The impact of Germany’s minimum wage reform, under which a minimum salary of 8.50 euros an hour will be introduced if a coalition of Chancellor Angela Merkel’s Christian Democrats (CDU) and the Social Democrats (SPD) goes ahead, has been underestimated, according to various observers.
The reform is part of a package put together by the coalition, which also includes retirement at 63 for those who worked for 45 years and a “mothers’ pension” – more money for all women who have raised children, when they retire.
“I think it’s grossly underrated how big a deal [the minimum wage] is,” Michael Leister, senior interest rates strategist at Commerzbank, told a panel discussing Germany’s election results in London.
There is currently no minimum wage in Germany where, especially in the poorer East, some workers are earning as little as one euro per hour.
Germany’s minimum wage reform will mean unit labour costs in the country will be pushed up, reversing a trend that has helped the eurozone’s powerhouse boost exports.
But, Leister pointed out, this will be a good thing for the rest of the eurozone, particularly for the periphery countries, as their unit labour costs increased rapidly before the crisis, rendering them uncompetitive by comparison with Germany.
Now the two areas of the single currency will come closer in terms of competitiveness, he said.
“[Germany’s minimum wage reform] will allow the euro area in general to be a homogenous place,” Leister said. “Internally, the eurozone will become more competitive. But this will mean a weaker euro and a less competitive Germany.”
‘CAN THEY AFFORD IT?’
For the longer term, the coalition’s reforms will create problems, other experts warn.
Andreas Krautscheid, a member of the board of the Association of German Banks and a former CDU leader in North Rhine-Westphalia, said that Germany’s minimum wage reform was “a trophy for the social democrats,” but pointed out that details such as who will benefit and when it will come into effect were still unclear.
“It’s a big problem for East Germany: can they afford it? We doubt it,” he said.
He called the proposal to allow retirement at 63 for those with more than 45 years of work a “very expensive” one and noted that the mothers’ pension was not paid by contributions therefore it would mean an extra 6.5 billion euros would have to come out of the existing pension funds.
“It’s a time bomb,” Krautscheid said.
“The result of this contract [between the CDU and the SPD] is too much money put into consumption and not enough in investment, research, education.”
In the real estate sector, the coalition’s plans bring “bad news for investors,” according to Stefan Altenschmidt, a partner at legal advice firm Luther.
The coalition has agreed a plan to control the pace of rent increases.
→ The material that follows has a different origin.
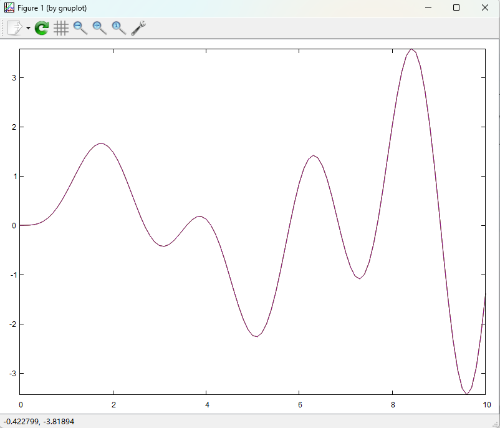The height and width of the screenshot is (428, 500).
Task: Click the first curve peak near x=1.7
Action: pyautogui.click(x=100, y=144)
Rents on newly-let properties cannot be more than 10 percent above the average price level in the region where the property is located.
Over the long term, Germany will have to welcome more workers from abroad because its population is ageing fast and the country will need about six million new workers 12-13 years from now, Krautscheid warned.
“Germany has to become an immigration country. It has to prepare for that,” he said.